■ **Data for analysis**
-- Opening Marker --
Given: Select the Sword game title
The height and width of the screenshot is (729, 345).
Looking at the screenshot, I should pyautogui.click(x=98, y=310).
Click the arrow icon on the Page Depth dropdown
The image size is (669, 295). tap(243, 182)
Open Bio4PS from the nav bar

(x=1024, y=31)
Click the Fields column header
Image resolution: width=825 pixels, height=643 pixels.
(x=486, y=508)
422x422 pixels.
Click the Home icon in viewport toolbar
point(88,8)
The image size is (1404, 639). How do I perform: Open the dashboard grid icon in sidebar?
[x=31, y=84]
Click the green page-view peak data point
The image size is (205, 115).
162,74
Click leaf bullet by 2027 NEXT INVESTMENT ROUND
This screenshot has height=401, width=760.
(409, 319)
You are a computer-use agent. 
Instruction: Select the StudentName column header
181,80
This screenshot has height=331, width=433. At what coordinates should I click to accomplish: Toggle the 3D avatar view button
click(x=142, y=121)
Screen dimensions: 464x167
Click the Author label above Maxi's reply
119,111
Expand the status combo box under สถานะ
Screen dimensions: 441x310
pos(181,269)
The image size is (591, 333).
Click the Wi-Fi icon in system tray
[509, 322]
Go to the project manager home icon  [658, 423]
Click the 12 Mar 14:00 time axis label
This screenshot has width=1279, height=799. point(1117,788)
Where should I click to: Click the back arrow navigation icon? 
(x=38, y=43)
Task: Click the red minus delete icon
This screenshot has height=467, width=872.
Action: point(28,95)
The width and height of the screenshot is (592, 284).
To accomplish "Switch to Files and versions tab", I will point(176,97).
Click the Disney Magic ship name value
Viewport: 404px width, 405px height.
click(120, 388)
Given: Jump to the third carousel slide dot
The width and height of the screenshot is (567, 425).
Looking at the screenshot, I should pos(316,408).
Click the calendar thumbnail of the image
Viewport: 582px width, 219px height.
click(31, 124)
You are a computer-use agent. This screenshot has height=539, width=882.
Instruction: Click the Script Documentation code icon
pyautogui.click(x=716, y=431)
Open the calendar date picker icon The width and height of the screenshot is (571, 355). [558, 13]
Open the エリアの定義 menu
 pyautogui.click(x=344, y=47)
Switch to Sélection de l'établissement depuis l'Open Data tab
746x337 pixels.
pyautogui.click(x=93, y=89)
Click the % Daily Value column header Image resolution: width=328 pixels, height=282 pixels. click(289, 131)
-- Closing Marker --
■ **Instructions to follow**
Your answer should be the lines above from the one containing "422x422 pixels." through the one containing "The width and height of the screenshot is (592, 284).", copied exactly and with both ends kept.

■ **Answer to the problem**
422x422 pixels.
Click the Home icon in viewport toolbar
point(88,8)
The image size is (1404, 639). How do I perform: Open the dashboard grid icon in sidebar?
[x=31, y=84]
Click the green page-view peak data point
The image size is (205, 115).
162,74
Click leaf bullet by 2027 NEXT INVESTMENT ROUND
This screenshot has height=401, width=760.
(409, 319)
You are a computer-use agent. 
Instruction: Select the StudentName column header
181,80
This screenshot has height=331, width=433. At what coordinates should I click to accomplish: Toggle the 3D avatar view button
click(x=142, y=121)
Screen dimensions: 464x167
Click the Author label above Maxi's reply
119,111
Expand the status combo box under สถานะ
Screen dimensions: 441x310
pos(181,269)
The image size is (591, 333).
Click the Wi-Fi icon in system tray
[509, 322]
Go to the project manager home icon  [658, 423]
Click the 12 Mar 14:00 time axis label
This screenshot has width=1279, height=799. point(1117,788)
Where should I click to: Click the back arrow navigation icon? 
(x=38, y=43)
Task: Click the red minus delete icon
This screenshot has height=467, width=872.
Action: point(28,95)
The width and height of the screenshot is (592, 284).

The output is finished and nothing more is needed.